> EXERCISE INSTRUCTIONS
Copy out the data below word for word, keeping every line in its original order.

[Element lookup records]
● ● ●

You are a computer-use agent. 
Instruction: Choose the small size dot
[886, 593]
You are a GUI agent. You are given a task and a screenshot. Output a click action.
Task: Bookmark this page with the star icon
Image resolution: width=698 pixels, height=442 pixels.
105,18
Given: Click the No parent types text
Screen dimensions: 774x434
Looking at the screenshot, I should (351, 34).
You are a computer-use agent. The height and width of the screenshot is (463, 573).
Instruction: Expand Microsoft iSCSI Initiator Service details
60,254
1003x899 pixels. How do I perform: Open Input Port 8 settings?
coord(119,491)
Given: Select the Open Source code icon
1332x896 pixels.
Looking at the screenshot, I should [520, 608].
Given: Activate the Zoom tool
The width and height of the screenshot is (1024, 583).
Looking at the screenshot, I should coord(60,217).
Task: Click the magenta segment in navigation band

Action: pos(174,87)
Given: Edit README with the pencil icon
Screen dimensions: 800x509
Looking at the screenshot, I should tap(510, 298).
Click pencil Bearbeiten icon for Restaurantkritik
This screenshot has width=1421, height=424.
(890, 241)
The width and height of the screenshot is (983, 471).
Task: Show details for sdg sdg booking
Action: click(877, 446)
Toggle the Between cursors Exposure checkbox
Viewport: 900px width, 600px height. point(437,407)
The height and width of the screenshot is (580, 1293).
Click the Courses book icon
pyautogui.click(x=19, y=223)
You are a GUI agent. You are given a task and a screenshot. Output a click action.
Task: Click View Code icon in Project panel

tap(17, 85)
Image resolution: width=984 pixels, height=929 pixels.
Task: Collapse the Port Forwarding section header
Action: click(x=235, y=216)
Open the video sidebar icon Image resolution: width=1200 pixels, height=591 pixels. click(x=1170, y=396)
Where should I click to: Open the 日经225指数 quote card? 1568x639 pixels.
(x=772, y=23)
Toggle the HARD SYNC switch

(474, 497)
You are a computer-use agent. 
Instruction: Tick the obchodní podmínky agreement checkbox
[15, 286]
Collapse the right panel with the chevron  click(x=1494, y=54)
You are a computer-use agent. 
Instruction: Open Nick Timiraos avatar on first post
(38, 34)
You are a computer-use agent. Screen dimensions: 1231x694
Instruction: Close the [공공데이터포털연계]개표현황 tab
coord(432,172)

● ● ●

> RESULT OF THIS EXERCISE
You are a computer-use agent. 
Instruction: Choose the small size dot
[886, 593]
You are a GUI agent. You are given a task and a screenshot. Output a click action.
Task: Bookmark this page with the star icon
Image resolution: width=698 pixels, height=442 pixels.
105,18
Given: Click the No parent types text
Screen dimensions: 774x434
Looking at the screenshot, I should (351, 34).
You are a computer-use agent. The height and width of the screenshot is (463, 573).
Instruction: Expand Microsoft iSCSI Initiator Service details
60,254
1003x899 pixels. How do I perform: Open Input Port 8 settings?
coord(119,491)
Given: Select the Open Source code icon
1332x896 pixels.
Looking at the screenshot, I should [520, 608].
Given: Activate the Zoom tool
The width and height of the screenshot is (1024, 583).
Looking at the screenshot, I should coord(60,217).
Task: Click the magenta segment in navigation band

Action: pos(174,87)
Given: Edit README with the pencil icon
Screen dimensions: 800x509
Looking at the screenshot, I should tap(510, 298).
Click pencil Bearbeiten icon for Restaurantkritik
This screenshot has width=1421, height=424.
(890, 241)
The width and height of the screenshot is (983, 471).
Task: Show details for sdg sdg booking
Action: click(877, 446)
Toggle the Between cursors Exposure checkbox
Viewport: 900px width, 600px height. point(437,407)
The height and width of the screenshot is (580, 1293).
Click the Courses book icon
pyautogui.click(x=19, y=223)
You are a GUI agent. You are given a task and a screenshot. Output a click action.
Task: Click View Code icon in Project panel

tap(17, 85)
Image resolution: width=984 pixels, height=929 pixels.
Task: Collapse the Port Forwarding section header
Action: click(x=235, y=216)
Open the video sidebar icon Image resolution: width=1200 pixels, height=591 pixels. click(x=1170, y=396)
Where should I click to: Open the 日经225指数 quote card? 1568x639 pixels.
(x=772, y=23)
Toggle the HARD SYNC switch

(474, 497)
You are a computer-use agent. 
Instruction: Tick the obchodní podmínky agreement checkbox
[15, 286]
Collapse the right panel with the chevron  click(x=1494, y=54)
You are a computer-use agent. 
Instruction: Open Nick Timiraos avatar on first post
(38, 34)
You are a computer-use agent. Screen dimensions: 1231x694
Instruction: Close the [공공데이터포털연계]개표현황 tab
coord(432,172)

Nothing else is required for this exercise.